A case study describes the use of IVM in combination with PESA and the possibility to successfully obtain and mature oocytes in a PCOS patient and then fertilize those oocytes using spermatozoa retrieved using a simple procedure in an azoospermic partner. Additional more specialized uses of IVM are described including a case report of a young patient with FSH receptor mutation and falling ovarian reserve for whom IVM was used to obtain and mature ten oocytes for fertility preservation following a failed attempt to stimulate her ovaries.
• Studying the implementation of legislation and funding related to ART and the impact on treatment
in Quebec, Canada
An initial study after the introduction of funding demonstrated a reduction from 25.6% to 3.7% in the multiple pregnancy rate following IVF, with an increase in the use of eSET from 1.6% to 50% of performed embryo transfers. This was followed by studies showing that although the pregnancy rate in IVF dropped under funding, the cumulative pregnancy rate would correct for this drop using a predictive calculation (29.7% versus 31.9%). This was confirmed with data analysis after the first complete year of funding in one clinic, indicating that the transfer of one fresh embryo followed by one frozen-thawed embryo gave equivalent pregnancy rates to DET (47.1% versus 47.1%).
A financial analysis furthermore supported the fiscal benefits of funding showing that although funding in absolute terms costs the government more, the cost per baby is lower under funding than with a tax rebate system (49,517$ versus 43,362$) considering the costs of high order multiple pregnancies that are significantly reduced under funding with an eSET policy in place.

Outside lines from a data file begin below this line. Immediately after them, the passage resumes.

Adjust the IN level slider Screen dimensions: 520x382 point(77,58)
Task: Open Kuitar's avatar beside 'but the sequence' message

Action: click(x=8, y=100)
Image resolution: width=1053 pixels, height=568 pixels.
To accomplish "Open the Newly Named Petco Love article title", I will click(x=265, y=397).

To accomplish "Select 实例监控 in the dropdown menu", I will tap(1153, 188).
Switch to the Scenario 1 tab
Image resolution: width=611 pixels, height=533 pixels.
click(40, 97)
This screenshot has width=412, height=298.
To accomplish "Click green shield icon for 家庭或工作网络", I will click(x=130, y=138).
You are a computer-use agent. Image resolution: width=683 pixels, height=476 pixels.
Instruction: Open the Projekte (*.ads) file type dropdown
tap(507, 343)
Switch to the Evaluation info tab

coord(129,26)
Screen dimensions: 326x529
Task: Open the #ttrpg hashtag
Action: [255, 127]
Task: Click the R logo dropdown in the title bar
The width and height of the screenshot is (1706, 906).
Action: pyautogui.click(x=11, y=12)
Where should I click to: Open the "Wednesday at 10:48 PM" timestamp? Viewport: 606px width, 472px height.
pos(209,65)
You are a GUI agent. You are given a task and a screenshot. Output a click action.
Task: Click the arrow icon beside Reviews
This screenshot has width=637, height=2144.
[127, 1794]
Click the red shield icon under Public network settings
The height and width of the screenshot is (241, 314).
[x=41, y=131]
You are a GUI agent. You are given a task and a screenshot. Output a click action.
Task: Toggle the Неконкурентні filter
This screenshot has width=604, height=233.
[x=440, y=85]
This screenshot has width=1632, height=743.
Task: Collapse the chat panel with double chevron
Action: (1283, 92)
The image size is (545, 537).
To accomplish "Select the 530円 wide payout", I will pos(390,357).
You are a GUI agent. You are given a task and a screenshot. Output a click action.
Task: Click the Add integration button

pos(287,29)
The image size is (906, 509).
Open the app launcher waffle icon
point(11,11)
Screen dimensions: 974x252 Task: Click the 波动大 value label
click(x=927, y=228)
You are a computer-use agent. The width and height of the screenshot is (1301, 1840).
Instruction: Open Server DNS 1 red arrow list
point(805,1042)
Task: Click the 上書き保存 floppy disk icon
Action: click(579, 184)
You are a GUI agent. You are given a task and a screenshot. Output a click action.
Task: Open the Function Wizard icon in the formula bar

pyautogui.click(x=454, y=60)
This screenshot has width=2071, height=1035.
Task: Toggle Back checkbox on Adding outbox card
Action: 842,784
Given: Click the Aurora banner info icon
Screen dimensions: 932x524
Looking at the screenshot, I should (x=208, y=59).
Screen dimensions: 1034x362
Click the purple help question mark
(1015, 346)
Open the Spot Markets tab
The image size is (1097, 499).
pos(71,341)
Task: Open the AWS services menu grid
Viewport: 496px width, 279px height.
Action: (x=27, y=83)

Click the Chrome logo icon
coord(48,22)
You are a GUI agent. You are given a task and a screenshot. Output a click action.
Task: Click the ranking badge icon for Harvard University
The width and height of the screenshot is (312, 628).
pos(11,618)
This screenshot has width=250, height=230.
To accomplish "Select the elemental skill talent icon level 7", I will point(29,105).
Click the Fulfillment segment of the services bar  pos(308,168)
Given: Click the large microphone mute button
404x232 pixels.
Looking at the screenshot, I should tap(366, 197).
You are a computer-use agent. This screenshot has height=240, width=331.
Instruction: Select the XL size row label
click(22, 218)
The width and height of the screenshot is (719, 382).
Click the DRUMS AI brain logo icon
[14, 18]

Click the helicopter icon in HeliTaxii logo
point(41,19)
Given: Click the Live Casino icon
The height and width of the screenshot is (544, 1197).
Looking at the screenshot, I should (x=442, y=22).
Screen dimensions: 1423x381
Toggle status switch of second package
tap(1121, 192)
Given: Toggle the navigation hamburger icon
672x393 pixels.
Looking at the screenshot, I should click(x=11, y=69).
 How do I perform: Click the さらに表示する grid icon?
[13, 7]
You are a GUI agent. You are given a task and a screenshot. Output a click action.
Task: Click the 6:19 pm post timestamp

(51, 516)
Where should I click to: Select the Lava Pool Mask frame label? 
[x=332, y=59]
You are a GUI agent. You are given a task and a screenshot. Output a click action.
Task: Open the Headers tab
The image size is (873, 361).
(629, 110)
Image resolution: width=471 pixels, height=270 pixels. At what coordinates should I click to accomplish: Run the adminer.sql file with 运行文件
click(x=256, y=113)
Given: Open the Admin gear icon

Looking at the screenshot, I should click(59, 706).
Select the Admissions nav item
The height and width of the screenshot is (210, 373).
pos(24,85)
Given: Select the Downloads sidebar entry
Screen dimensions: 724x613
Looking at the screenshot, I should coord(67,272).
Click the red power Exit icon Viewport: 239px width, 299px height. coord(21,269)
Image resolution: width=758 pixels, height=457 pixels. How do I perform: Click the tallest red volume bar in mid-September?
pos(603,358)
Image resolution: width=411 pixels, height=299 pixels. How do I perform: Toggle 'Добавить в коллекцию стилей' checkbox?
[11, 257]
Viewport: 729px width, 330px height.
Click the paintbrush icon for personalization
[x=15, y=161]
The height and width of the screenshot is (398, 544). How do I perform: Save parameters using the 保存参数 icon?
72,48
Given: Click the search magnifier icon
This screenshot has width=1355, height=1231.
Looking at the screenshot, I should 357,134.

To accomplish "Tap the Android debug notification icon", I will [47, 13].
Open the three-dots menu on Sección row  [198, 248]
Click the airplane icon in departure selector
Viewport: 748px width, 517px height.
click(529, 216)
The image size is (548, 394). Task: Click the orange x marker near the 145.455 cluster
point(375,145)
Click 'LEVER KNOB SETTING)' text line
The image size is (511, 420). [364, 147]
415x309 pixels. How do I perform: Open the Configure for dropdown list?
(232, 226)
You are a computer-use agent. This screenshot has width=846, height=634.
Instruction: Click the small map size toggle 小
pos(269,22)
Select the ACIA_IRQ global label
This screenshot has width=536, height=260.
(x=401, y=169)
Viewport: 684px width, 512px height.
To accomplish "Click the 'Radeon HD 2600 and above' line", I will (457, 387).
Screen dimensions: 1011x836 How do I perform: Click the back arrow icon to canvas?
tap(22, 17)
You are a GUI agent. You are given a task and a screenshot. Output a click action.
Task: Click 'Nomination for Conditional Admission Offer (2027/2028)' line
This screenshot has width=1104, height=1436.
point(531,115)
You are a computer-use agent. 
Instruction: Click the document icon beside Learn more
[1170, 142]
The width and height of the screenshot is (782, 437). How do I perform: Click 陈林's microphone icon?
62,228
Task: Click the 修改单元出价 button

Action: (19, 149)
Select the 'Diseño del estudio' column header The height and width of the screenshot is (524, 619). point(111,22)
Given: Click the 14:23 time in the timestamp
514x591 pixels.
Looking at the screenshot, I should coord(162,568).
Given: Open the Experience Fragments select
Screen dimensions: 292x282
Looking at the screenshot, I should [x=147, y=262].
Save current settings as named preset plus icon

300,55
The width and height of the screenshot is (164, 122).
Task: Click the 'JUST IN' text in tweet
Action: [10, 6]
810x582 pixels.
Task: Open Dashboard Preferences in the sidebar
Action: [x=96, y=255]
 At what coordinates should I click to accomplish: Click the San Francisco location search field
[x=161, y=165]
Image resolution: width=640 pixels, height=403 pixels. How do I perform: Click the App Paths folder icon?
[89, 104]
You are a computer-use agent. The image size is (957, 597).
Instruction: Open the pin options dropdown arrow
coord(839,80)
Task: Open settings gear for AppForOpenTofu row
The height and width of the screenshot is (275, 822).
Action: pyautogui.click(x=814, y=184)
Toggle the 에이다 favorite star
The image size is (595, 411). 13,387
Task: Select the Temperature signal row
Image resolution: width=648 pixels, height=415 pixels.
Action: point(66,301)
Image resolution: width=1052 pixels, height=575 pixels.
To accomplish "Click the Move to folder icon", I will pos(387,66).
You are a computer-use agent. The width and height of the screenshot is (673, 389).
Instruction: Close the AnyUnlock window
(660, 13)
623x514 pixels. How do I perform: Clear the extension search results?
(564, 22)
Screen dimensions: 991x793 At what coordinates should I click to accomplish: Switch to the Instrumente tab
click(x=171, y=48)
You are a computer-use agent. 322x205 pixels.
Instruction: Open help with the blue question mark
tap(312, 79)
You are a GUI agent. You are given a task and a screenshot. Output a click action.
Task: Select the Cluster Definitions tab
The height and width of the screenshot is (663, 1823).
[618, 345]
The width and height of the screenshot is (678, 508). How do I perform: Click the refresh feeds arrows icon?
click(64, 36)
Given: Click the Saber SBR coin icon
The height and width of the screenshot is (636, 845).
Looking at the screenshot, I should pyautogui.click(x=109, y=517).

A final complete analysis of the totality of the funding program after it was shut down, comparing with the year prior to and the year post funding, clearly indicates that the design of funding can influence not only the fiscal burden but also clinical decision making and that this reflects in the results. The cancellation rate increased dramatically (17.0% versus 34.4%) and the live birth rate dropped in all treatment modalities (33.9% versus 23.7%). However, the multiple pregnancy rate dropped from over 25% to under 5% throughout the course of funding and remained under 5% even once funding was withdrawn.
These publications form a tiny part of the enormous journey that ART has taken over the course of the last 40 years and continues to take on a daily basis. Additional research is required in all these and other areas related to IVF and embryology in order to further improve all aspects of ovarian stimulation, embryo culture and selection and implantation knowledge and application.